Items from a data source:

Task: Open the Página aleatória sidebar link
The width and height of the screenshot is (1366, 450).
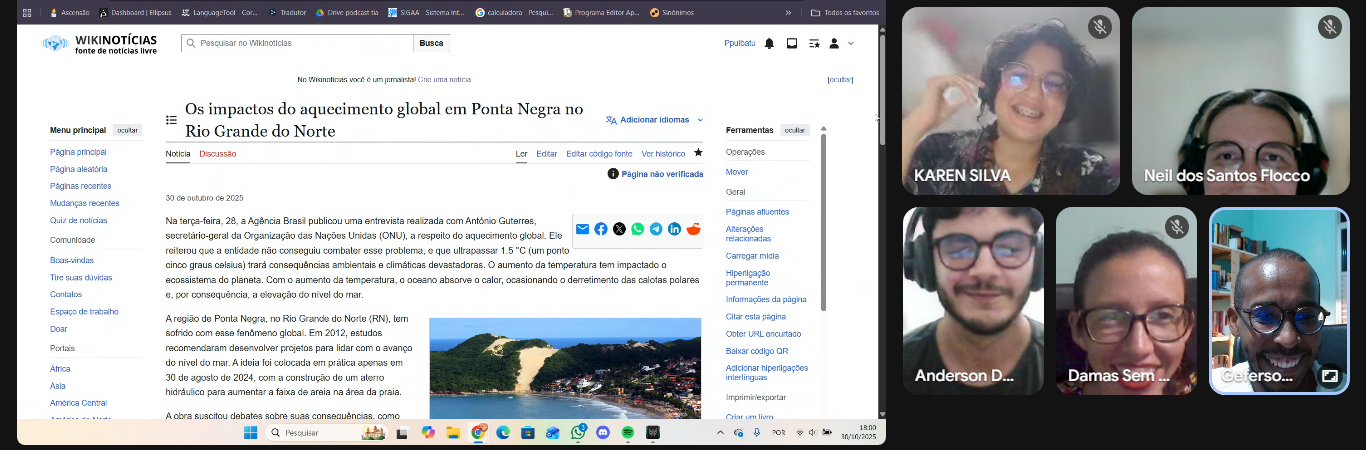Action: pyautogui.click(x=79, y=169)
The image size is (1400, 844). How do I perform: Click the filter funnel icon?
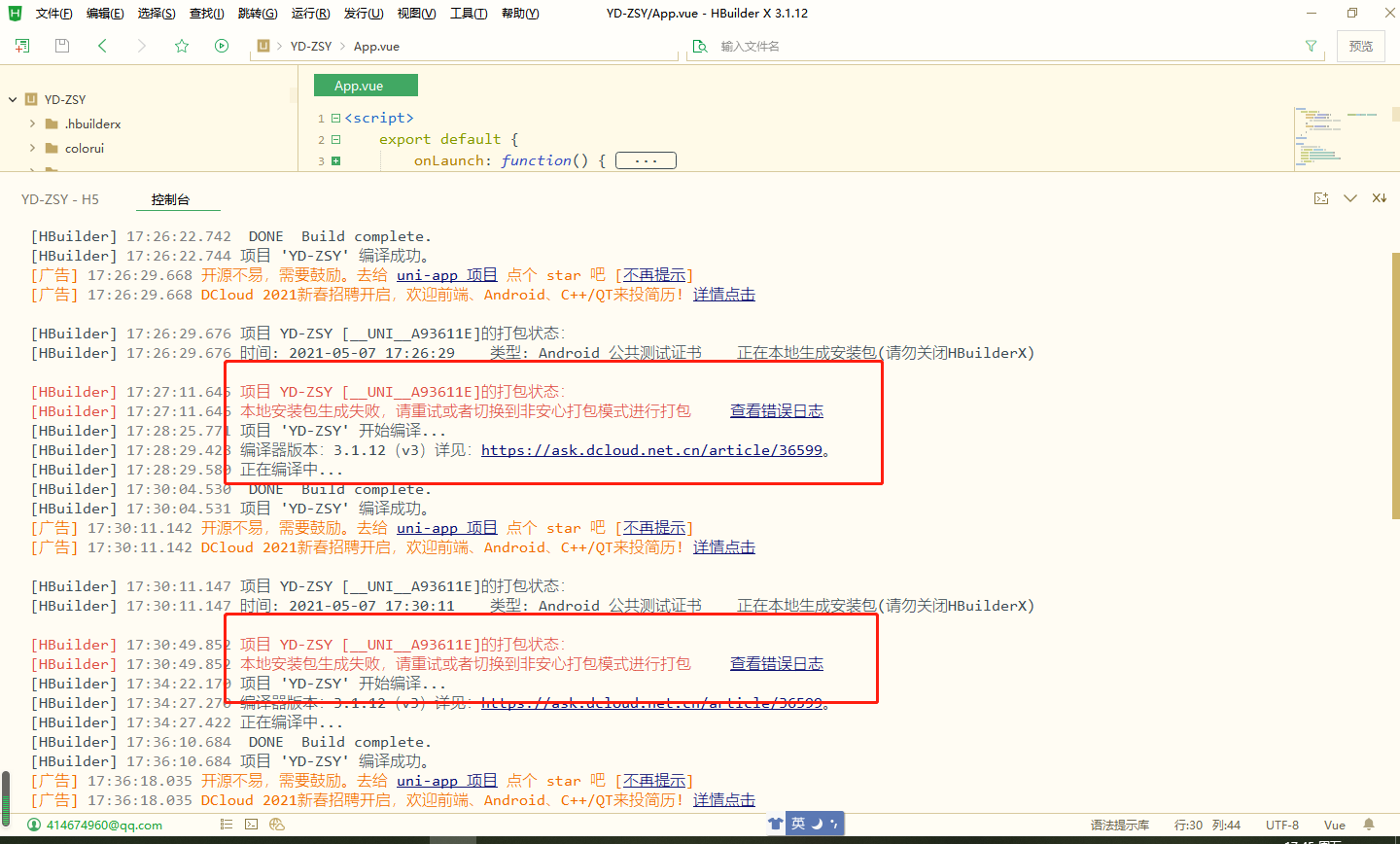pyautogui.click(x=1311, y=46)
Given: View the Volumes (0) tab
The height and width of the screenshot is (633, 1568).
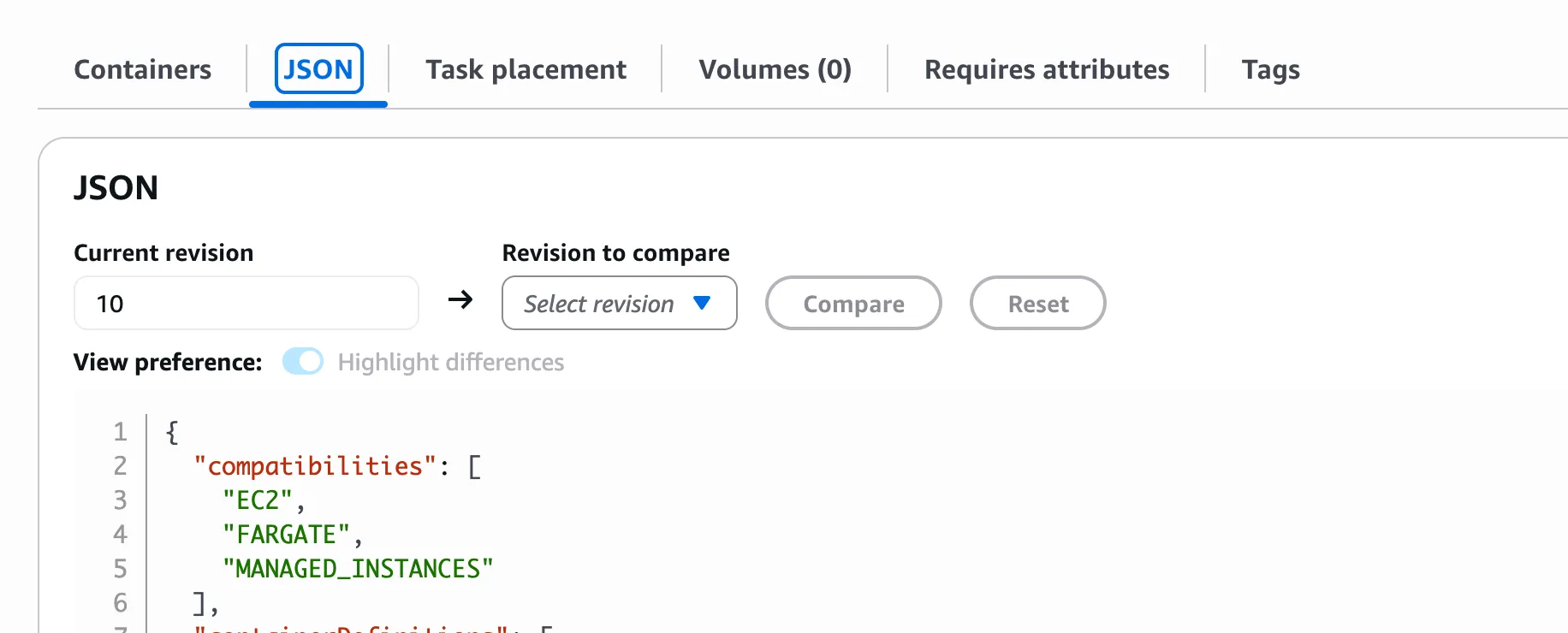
---
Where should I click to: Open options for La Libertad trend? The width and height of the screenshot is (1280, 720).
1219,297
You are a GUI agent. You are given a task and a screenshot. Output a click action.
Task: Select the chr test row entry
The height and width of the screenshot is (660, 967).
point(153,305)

**WHAT IS NEEDED**
From the line holding "Task: Open the Página aleatória sidebar link" to the line holding "The height and width of the screenshot is (633, 1568).", both included, retype the entries above exactly and drop the pictures.

**EXERCISE RESPONSE**
Task: Open the Página aleatória sidebar link
The width and height of the screenshot is (1366, 450).
Action: pyautogui.click(x=79, y=169)
The image size is (1400, 844). How do I perform: Click the filter funnel icon?
pyautogui.click(x=1311, y=46)
Given: View the Volumes (0) tab
The height and width of the screenshot is (633, 1568).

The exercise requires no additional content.